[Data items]
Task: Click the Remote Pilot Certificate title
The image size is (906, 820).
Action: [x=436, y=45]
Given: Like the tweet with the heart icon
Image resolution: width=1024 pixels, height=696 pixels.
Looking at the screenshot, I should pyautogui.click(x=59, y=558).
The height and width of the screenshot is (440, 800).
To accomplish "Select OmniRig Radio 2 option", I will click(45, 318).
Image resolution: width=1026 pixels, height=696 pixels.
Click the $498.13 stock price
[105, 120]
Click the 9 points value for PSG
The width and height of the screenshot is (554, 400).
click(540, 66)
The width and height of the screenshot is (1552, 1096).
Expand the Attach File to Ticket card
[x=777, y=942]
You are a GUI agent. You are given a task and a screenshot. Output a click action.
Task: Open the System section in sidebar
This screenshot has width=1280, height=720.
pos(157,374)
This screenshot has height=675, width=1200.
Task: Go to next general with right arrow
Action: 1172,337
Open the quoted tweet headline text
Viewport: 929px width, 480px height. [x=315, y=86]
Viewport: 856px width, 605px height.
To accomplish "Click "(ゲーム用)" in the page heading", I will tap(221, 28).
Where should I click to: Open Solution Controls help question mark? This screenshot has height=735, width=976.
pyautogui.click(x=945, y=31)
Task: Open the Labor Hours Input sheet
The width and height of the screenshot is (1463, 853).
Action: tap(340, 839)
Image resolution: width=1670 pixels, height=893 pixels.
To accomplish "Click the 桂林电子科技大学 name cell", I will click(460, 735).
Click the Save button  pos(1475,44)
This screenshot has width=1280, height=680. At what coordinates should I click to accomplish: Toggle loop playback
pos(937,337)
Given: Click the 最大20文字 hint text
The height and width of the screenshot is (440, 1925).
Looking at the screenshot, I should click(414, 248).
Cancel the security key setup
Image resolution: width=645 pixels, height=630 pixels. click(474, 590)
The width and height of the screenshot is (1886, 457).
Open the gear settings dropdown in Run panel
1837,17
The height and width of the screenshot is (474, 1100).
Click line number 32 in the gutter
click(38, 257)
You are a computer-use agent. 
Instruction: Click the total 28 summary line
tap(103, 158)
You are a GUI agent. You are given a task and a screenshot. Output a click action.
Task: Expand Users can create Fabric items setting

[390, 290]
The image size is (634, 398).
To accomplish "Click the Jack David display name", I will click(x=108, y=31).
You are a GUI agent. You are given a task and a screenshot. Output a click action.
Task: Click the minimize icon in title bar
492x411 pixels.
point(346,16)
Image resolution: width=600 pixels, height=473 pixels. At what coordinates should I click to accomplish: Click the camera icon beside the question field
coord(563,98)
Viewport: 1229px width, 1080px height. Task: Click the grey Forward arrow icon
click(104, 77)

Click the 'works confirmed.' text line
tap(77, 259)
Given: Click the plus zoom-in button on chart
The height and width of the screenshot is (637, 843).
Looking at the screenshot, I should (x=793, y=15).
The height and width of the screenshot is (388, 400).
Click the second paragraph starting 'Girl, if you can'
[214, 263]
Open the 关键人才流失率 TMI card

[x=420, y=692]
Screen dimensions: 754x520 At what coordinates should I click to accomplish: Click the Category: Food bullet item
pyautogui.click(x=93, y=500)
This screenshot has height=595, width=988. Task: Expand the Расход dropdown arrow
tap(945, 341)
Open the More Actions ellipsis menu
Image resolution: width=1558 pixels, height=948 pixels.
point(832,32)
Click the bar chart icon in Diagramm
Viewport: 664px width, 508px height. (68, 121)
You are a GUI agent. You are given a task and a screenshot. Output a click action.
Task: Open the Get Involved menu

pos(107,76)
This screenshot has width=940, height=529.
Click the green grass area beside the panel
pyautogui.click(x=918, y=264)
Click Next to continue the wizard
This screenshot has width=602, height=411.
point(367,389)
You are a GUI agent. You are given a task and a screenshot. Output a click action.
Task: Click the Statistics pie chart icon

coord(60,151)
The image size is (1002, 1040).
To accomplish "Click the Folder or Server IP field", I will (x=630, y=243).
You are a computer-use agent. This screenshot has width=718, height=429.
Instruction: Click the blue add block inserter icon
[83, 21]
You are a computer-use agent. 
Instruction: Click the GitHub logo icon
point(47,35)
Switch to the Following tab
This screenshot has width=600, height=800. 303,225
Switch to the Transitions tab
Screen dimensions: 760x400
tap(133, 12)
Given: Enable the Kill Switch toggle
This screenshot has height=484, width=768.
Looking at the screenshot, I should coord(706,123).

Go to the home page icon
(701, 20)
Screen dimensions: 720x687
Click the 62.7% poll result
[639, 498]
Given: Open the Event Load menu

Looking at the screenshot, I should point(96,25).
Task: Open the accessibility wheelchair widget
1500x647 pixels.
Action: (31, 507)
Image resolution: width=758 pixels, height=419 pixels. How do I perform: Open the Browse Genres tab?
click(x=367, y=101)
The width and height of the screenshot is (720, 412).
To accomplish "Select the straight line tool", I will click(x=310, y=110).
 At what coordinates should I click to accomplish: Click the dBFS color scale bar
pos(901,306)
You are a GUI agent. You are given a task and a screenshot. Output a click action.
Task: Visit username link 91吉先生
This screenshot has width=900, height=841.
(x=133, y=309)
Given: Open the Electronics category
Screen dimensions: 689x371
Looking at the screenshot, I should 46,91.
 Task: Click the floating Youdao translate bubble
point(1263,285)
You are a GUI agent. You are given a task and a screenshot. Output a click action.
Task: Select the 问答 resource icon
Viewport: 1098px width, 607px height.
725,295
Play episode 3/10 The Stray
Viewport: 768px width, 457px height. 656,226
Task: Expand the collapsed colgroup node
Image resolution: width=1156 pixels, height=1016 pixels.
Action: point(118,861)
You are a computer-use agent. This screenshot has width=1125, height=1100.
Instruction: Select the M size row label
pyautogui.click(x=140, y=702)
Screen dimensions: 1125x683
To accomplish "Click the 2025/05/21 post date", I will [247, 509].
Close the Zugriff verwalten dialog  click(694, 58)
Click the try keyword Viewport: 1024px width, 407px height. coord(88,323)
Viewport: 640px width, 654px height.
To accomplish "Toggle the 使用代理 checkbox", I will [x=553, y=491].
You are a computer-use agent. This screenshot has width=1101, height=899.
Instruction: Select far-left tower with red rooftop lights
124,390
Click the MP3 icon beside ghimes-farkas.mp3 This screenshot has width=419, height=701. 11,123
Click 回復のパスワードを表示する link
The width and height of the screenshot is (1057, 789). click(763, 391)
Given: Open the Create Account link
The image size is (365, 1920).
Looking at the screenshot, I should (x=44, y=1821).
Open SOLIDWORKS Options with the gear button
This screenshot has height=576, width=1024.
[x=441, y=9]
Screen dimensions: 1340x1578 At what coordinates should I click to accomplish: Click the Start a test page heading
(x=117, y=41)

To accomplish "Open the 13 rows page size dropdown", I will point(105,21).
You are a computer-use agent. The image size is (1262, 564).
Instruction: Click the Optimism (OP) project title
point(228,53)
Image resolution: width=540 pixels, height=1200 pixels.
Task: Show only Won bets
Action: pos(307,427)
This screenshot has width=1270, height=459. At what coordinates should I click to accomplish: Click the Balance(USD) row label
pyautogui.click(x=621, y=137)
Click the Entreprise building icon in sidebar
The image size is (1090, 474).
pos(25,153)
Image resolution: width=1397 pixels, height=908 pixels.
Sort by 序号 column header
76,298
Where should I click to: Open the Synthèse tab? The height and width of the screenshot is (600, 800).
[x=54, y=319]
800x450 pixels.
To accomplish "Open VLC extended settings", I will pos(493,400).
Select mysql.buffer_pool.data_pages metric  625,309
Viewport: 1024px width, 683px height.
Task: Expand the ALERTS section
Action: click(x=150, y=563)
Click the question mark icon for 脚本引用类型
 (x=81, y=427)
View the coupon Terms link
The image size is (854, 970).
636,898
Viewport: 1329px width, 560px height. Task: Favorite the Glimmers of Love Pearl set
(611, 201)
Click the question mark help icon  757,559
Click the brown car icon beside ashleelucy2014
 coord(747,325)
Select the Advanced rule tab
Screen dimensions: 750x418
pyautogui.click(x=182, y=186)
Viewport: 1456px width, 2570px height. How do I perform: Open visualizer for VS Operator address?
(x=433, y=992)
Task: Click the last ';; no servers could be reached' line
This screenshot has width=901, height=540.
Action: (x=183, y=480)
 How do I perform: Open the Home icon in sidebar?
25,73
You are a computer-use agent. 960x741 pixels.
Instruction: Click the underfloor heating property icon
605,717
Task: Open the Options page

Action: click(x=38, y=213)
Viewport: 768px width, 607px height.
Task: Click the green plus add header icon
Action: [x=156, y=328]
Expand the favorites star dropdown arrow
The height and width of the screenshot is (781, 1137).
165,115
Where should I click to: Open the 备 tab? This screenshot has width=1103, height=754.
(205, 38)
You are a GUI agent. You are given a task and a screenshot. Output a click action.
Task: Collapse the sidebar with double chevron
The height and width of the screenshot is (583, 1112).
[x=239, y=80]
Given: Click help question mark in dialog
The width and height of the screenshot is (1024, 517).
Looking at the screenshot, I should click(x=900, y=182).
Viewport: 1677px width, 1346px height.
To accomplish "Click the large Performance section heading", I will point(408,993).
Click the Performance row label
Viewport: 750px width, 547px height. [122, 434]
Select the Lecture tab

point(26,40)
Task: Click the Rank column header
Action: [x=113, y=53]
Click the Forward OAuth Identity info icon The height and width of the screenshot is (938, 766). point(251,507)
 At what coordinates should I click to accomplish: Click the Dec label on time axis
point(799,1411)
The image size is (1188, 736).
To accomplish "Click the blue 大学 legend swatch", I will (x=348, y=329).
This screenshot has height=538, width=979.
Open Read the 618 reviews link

▶ [What is required]: Copy each line of the records that contains the word "dialog".

▶ [Expected answer]:
Close the Zugriff verwalten dialog  click(694, 58)
Given: Click help question mark in dialog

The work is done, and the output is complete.